A Palma de Ouro não foi para o filme mais original ou ousado da seleção, mas para aquele que sintetizou melhor os problemas do mundo hoje. O francês "Entre les Murs" (Entre 4 Paredes) condensa em uma sala de aula de escola pública os problemas da França e da Europa hoje. O convívio entre franceses brancos, imigrantes africanos, árabes e até asiáticos é problemático. Há uma crise de autoridade que não se resolve - o professor nunca consegue o respeito total dos alunos. E a disputa de poder começa na própria linguagem - em um momento de irritação, o professor chama duas das alunas de "folgadas", elas entendem da pior maneira possível (algo como "vagabundas") e decidem "processar" o professor dentro das leis da escola.

"Entre les Murs" não deixa de falar de todas as nações, de toda a crise da cultura hoje: o mundo civilizado começa na educação dos jovens, mas eles têm cada vez mais problemas em conviver entre si e com a autoridade acima deles.

No ano passado, o júri presidido pelo chinês Wong Kar-Wai premiou o romeno "4 Meses, 3 Semanas e 2 Dias": um filme de direção mais firme e contundente que "Entre Les Murs". "4 Meses" era um filme político, sem dúvida, ao retratar o cotidiano de Bucareste sob a ditadura comunista de Ceausescu, mas falava mais do passado que do presente. "Entre les Murs", embora menos original, mostra-se mais atual nos seus questionamentos. A política levou a melhor sobre a arte.

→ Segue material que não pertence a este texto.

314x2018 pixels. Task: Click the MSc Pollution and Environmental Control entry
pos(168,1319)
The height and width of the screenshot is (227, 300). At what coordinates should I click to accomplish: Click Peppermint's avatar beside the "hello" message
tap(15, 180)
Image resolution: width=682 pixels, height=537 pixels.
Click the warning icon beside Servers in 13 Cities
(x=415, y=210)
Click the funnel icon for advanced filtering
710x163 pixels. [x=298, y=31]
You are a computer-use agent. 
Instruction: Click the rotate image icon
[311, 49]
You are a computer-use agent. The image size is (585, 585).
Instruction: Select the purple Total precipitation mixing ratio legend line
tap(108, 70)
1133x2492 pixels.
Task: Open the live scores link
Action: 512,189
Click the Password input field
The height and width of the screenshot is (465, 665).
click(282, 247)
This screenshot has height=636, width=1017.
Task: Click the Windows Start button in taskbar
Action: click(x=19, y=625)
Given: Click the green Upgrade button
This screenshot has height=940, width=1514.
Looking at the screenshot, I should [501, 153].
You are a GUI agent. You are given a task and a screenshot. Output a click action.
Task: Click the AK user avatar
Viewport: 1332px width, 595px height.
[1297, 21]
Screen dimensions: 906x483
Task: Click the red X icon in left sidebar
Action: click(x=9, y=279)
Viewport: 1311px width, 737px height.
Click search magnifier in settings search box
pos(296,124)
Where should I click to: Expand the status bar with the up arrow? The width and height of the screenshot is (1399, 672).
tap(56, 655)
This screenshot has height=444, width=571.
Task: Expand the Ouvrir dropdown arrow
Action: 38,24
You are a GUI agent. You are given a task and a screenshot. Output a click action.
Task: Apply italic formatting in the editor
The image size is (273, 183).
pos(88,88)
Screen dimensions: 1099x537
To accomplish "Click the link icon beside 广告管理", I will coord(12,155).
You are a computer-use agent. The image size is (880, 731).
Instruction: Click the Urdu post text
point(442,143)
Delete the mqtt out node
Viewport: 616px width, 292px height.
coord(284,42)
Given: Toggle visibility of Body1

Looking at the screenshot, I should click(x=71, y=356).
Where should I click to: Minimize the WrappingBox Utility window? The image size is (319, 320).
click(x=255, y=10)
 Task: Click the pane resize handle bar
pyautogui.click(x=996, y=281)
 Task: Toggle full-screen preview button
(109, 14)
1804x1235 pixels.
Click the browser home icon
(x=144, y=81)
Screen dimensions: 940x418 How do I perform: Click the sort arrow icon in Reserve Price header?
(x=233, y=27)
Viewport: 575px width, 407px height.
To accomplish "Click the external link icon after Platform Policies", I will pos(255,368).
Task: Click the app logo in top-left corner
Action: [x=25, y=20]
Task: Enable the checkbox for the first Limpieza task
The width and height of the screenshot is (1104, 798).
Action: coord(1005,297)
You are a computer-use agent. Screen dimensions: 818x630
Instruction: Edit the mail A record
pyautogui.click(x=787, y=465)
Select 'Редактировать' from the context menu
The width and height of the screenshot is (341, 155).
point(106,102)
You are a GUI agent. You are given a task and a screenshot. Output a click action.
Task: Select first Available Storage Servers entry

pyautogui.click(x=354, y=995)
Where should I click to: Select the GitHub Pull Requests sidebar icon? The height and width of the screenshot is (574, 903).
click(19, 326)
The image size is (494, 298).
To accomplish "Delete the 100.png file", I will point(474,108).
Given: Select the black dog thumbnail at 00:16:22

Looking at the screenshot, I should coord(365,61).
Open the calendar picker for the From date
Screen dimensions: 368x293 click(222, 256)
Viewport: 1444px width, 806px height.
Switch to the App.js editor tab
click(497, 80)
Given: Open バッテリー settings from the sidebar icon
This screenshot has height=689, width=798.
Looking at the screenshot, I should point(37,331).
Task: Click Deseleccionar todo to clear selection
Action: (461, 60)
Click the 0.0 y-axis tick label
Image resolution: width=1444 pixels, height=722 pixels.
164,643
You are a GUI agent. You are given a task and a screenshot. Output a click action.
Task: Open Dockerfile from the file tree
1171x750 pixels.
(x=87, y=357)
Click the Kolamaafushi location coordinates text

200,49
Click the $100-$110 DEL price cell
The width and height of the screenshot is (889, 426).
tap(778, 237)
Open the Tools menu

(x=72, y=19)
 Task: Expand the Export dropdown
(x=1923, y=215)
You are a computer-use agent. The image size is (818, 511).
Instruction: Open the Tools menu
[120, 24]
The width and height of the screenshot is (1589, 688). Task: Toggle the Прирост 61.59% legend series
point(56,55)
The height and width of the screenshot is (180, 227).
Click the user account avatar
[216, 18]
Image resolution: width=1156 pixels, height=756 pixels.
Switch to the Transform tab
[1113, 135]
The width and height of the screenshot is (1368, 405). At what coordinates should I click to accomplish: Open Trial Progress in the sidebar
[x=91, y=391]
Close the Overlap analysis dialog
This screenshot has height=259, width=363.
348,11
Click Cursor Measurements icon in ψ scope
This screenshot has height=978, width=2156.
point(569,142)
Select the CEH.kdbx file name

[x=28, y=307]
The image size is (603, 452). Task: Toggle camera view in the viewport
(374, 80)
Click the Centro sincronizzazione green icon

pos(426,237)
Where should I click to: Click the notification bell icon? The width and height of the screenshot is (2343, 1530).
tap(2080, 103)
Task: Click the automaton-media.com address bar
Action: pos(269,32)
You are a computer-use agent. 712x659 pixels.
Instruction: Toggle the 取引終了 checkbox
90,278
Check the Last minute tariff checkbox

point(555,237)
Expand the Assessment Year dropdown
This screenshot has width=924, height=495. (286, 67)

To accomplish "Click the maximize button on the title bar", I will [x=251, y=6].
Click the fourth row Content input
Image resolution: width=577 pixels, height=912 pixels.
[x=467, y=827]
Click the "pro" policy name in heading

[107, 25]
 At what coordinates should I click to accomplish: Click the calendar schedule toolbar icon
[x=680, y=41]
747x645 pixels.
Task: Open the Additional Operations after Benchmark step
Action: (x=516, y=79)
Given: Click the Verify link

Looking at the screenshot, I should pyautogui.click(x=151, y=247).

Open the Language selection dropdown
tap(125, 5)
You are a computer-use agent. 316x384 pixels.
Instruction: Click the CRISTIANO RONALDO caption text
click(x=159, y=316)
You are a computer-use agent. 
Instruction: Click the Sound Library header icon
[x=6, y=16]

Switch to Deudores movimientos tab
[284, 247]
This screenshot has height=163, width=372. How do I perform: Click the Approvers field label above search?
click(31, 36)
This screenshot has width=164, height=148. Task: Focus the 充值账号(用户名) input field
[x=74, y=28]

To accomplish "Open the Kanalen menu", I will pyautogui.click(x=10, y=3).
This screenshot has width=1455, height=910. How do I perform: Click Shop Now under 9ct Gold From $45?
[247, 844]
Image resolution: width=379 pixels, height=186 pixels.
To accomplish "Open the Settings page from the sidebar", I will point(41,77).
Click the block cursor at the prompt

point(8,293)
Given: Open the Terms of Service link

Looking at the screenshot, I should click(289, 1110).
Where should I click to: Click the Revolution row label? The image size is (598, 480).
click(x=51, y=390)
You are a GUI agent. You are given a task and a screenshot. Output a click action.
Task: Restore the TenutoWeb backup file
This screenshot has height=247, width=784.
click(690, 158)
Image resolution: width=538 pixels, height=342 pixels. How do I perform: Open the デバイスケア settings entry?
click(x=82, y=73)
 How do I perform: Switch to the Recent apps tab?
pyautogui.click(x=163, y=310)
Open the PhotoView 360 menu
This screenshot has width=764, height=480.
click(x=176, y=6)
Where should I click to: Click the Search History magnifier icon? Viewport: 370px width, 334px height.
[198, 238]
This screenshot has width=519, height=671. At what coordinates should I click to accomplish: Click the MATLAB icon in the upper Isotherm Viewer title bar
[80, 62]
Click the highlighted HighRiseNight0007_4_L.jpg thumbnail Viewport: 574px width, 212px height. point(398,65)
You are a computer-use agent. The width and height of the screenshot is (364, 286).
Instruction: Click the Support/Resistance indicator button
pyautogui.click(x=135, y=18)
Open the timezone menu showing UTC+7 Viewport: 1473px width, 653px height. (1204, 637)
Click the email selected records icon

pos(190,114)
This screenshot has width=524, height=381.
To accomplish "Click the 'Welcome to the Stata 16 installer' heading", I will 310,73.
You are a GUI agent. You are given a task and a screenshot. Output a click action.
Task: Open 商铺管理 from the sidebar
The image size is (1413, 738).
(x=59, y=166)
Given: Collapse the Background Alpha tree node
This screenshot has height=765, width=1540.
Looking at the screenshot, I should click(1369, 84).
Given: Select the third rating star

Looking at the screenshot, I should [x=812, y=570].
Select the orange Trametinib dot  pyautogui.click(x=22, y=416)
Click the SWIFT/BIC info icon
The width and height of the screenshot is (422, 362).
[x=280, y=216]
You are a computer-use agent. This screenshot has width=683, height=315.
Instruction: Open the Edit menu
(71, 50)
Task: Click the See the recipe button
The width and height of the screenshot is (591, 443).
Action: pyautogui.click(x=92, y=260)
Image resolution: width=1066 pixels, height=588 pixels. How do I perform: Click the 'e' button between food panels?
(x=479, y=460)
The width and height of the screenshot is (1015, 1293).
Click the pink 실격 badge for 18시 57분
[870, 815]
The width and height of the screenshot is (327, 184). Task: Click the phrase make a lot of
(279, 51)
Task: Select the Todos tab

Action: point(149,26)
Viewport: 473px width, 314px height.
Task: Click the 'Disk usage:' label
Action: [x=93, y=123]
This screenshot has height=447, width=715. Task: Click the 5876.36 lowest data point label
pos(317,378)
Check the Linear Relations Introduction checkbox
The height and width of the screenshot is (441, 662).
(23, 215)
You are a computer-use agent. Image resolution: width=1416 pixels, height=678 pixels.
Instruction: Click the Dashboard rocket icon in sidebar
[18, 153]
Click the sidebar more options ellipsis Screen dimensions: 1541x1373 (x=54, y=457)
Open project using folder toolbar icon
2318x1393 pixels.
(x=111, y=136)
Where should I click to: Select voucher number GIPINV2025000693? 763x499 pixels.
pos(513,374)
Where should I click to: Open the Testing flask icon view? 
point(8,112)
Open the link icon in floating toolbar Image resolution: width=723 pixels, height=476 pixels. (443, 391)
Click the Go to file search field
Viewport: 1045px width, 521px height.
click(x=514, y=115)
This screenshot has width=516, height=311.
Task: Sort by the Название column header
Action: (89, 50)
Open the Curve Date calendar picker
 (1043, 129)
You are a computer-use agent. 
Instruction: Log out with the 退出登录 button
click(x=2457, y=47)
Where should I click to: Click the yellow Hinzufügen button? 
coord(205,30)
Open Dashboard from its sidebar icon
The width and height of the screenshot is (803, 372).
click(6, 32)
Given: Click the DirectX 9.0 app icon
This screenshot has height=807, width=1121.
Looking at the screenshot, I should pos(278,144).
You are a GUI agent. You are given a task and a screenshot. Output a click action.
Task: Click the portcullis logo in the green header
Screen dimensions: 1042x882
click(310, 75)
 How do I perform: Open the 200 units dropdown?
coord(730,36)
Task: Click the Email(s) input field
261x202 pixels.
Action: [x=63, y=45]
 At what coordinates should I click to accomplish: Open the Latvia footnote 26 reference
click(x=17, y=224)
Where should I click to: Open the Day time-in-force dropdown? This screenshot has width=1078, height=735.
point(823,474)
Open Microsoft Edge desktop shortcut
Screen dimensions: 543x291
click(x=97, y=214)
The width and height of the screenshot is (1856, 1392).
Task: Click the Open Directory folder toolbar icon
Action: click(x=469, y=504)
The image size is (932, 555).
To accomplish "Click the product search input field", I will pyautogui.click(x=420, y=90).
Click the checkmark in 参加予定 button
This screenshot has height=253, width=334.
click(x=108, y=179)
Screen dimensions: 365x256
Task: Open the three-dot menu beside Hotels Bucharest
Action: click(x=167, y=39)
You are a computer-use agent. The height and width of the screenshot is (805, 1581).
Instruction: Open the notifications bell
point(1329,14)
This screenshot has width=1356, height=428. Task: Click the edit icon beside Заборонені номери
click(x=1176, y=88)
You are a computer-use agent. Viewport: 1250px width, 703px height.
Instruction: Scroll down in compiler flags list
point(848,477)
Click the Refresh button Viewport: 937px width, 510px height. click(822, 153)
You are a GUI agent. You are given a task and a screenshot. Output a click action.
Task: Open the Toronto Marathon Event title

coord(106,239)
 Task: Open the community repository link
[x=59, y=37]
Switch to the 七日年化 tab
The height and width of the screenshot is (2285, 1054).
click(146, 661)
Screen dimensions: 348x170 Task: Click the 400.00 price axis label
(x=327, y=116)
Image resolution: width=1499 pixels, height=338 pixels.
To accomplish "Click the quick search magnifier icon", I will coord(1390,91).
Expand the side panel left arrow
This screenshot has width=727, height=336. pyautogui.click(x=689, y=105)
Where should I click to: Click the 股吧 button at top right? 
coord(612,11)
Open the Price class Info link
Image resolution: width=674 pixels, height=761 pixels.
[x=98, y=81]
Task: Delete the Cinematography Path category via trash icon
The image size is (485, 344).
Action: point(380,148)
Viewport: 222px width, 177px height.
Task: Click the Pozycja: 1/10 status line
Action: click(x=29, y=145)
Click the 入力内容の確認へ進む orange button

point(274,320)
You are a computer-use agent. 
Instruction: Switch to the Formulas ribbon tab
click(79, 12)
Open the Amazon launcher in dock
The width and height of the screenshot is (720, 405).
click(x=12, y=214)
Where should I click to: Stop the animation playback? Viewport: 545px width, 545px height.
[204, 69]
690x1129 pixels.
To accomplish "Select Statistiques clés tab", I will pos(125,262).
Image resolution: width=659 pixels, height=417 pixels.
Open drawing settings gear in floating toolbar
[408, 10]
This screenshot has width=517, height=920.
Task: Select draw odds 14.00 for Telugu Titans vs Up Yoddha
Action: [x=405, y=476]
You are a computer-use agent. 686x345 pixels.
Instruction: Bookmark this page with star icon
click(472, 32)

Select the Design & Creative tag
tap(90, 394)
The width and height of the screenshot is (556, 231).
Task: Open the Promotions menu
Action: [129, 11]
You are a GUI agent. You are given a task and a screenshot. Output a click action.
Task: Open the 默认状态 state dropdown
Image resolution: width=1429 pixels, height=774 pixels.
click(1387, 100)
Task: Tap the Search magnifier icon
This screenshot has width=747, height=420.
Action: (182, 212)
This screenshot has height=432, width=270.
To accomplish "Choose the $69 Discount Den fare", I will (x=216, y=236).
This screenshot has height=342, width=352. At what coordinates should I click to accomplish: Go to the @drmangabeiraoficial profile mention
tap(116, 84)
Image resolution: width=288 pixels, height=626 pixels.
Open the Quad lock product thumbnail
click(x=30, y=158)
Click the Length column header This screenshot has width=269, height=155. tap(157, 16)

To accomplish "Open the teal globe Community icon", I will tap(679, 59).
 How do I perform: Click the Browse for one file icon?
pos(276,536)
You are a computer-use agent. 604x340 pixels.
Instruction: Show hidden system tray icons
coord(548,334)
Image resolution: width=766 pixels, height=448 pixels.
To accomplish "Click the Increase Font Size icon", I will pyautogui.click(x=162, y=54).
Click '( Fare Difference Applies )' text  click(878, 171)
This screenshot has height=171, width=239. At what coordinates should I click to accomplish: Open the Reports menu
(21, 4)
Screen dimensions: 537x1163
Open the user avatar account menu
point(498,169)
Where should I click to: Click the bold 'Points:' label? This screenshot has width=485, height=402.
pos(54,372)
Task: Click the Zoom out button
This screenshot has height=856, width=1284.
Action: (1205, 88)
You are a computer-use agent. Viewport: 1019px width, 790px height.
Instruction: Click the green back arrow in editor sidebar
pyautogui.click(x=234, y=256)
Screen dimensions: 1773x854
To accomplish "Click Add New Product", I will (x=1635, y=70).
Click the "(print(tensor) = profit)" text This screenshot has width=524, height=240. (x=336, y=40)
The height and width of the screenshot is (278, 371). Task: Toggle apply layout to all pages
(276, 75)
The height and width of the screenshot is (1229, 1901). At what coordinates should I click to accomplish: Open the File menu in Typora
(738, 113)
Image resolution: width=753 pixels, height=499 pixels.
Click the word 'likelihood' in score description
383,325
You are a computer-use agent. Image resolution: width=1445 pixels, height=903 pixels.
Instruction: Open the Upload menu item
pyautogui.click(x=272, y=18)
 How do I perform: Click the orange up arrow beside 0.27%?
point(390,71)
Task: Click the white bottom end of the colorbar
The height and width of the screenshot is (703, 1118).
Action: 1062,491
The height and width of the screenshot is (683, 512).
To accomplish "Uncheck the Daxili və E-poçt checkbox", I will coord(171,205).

Afora a Palma, os dois filmes italianos em competição levaram prêmios importantes para casa. Ambos demonstram grande preocupação com a situação política e social da Itália hoje, com o novo mandato de Berlusconi, um político conservador ligado à cultura de massa. "Il Divo" mereceu mais o seu prêmio, traçando com estética original em tom de comédia o perfil do ex-primeiro-ministro Giulio Andreotti, e como o seu autoritarismo conservador conduziu à era de ignorância liderada hoje por Berlusconi.

"Gomorra" toca em uma ferida social antiga, o crescimento da Camorra em Nápoles (e das outras máfias nas outras regiões) sob o nariz dos governantes - e mesmo com o apoio deles. O filme não tinha qualidade cinematográfica para competir em Cannes (é mal dirigido e mal produzido), mas a importância do tema prevaleceu. O filme "Gomorra" amplifica o grito de alerta do livro, cujo autor vive hoje escondido, sob ameaça de morte dos mafiosos. Com os prêmios, Cannes chama a atenção para um país em grande decadência política, social e cultural, vivendo hoje talvez o seu pior momento.

Depois de França e Itália, o júri só teve olhos para a América Latina. O prêmio de atriz para o brasileiro "Linha de Passe" destacou um filme de grande sutileza no tratamento da desigualdade social no Brasil, e por conseqüência no Terceiro Mundo. É o filme mais crítico e refinado de Walter Salles até hoje, em parceria com Daniela Thomas, e comporta até mesmo um leve mas importante comentário sobre a interação difícil e problemática entre os mais pobres e a elite em nosso país.

Com a política em primeiro lugar na Competição oficial, foi papel das outras seções buscar os novos talentos, principalmente aqueles mais preocupados em fazer evoluir a linguagem do cinema: na mostra Um Certo Olhar, destacaram-se o britânico "Hunger", de Steve McQueen (homônimo do grande ator), premiado com o troféu Câmera de Ouro; "Tulpan", do Cazaquistão, com uma câmera inquieta atrás de seus personagens, os membros de uma família de pastores nômades; e mesmo "A Festa da Menina Morta", do brasileiro Matheus Nachtergaele, uma estréia ousada de um diretor que ainda pode fazer grandes filmes no futuro.